WHAT IS REQUIRED -> Once you reach the line holding "Task: Open the Hilfe menu", write out that line and every later one exactly, ending with the last line of the data; write nothing else.

*** Opening of SUPPLIED DATA ***

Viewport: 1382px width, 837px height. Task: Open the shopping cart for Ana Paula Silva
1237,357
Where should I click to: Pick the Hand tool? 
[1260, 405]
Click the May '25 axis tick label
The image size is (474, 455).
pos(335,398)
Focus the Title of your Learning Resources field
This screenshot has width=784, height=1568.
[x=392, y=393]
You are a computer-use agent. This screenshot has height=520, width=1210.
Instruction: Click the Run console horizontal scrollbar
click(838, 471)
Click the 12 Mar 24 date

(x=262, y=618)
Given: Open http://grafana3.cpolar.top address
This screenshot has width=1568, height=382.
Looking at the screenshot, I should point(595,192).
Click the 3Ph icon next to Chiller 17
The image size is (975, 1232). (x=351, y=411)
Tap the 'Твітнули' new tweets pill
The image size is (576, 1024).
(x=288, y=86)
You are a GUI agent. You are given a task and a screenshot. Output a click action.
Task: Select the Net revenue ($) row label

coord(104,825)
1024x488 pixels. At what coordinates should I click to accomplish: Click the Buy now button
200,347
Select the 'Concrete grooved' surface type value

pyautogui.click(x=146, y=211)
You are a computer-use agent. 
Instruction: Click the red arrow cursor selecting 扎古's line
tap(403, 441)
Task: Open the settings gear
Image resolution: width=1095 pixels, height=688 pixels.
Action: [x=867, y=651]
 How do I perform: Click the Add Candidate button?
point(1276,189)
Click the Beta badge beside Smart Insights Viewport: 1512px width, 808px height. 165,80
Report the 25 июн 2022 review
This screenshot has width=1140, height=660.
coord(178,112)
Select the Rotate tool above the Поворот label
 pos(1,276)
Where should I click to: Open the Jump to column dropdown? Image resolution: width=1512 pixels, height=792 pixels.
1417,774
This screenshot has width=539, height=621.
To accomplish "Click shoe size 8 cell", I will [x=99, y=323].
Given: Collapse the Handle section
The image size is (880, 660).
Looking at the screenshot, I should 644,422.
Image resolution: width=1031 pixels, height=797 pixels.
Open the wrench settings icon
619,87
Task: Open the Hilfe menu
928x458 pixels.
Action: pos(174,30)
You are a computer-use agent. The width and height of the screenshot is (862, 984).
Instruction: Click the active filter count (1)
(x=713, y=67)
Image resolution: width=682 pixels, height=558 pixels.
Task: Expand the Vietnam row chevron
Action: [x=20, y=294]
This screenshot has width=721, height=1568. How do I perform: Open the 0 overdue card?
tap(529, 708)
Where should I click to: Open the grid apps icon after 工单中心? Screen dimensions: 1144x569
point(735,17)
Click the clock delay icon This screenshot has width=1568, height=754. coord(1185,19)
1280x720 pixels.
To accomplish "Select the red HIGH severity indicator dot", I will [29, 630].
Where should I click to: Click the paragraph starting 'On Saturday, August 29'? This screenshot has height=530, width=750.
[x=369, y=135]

*** Close of SUPPLIED DATA ***

SOLUTION TO THIS PROBLEM ->
Task: Open the Hilfe menu
928x458 pixels.
Action: pos(174,30)
You are a computer-use agent. The width and height of the screenshot is (862, 984).
Instruction: Click the active filter count (1)
(x=713, y=67)
Image resolution: width=682 pixels, height=558 pixels.
Task: Expand the Vietnam row chevron
Action: [x=20, y=294]
This screenshot has width=721, height=1568. How do I perform: Open the 0 overdue card?
tap(529, 708)
Where should I click to: Open the grid apps icon after 工单中心? Screen dimensions: 1144x569
point(735,17)
Click the clock delay icon This screenshot has width=1568, height=754. coord(1185,19)
1280x720 pixels.
To accomplish "Select the red HIGH severity indicator dot", I will [29, 630].
Where should I click to: Click the paragraph starting 'On Saturday, August 29'? This screenshot has height=530, width=750.
[x=369, y=135]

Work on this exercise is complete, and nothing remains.